Could you show all lines in the entries below that contain the string "arrow"?

(Material supplied Opens)

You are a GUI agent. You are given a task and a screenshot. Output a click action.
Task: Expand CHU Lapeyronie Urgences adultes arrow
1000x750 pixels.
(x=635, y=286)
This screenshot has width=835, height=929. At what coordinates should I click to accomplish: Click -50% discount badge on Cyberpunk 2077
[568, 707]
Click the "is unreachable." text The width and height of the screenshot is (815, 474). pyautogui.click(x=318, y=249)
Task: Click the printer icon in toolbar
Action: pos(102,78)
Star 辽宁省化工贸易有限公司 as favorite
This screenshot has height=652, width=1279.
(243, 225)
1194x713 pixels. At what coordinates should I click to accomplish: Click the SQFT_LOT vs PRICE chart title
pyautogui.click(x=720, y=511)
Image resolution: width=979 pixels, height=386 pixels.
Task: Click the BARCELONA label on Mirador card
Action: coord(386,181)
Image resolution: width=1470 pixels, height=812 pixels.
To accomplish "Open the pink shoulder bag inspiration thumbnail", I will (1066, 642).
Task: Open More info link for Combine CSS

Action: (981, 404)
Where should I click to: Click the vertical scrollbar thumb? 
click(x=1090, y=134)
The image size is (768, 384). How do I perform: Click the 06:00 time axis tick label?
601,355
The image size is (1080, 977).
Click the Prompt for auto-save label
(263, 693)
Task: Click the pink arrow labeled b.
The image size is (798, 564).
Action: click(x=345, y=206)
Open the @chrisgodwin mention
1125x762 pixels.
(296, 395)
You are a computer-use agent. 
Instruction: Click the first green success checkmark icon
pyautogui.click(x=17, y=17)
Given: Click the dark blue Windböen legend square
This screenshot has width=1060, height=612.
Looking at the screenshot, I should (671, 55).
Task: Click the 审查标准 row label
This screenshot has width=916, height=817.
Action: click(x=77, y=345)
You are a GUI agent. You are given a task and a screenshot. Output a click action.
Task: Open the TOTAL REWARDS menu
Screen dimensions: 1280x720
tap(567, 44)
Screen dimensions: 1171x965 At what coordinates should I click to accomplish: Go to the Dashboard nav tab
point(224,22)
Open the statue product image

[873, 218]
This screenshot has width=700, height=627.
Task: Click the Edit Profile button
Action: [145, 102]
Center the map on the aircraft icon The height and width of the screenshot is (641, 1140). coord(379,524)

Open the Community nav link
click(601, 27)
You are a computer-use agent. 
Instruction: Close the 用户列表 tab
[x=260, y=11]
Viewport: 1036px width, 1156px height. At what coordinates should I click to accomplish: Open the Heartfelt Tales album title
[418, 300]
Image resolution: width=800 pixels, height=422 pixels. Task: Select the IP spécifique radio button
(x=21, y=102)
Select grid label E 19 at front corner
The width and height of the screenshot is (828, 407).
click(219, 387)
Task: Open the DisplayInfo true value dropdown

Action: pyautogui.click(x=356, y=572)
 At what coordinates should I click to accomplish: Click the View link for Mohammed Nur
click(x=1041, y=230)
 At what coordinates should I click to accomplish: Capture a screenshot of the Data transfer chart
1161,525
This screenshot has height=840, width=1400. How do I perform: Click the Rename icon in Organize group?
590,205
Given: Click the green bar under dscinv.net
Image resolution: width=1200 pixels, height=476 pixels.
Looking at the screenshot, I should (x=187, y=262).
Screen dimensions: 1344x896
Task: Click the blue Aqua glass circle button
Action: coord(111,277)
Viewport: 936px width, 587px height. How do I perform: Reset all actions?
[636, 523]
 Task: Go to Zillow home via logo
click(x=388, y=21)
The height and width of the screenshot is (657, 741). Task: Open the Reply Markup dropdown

(Material supplied Closes)

Solution to this task:
Task: Expand CHU Lapeyronie Urgences adultes arrow
Task: Click the pink arrow labeled b.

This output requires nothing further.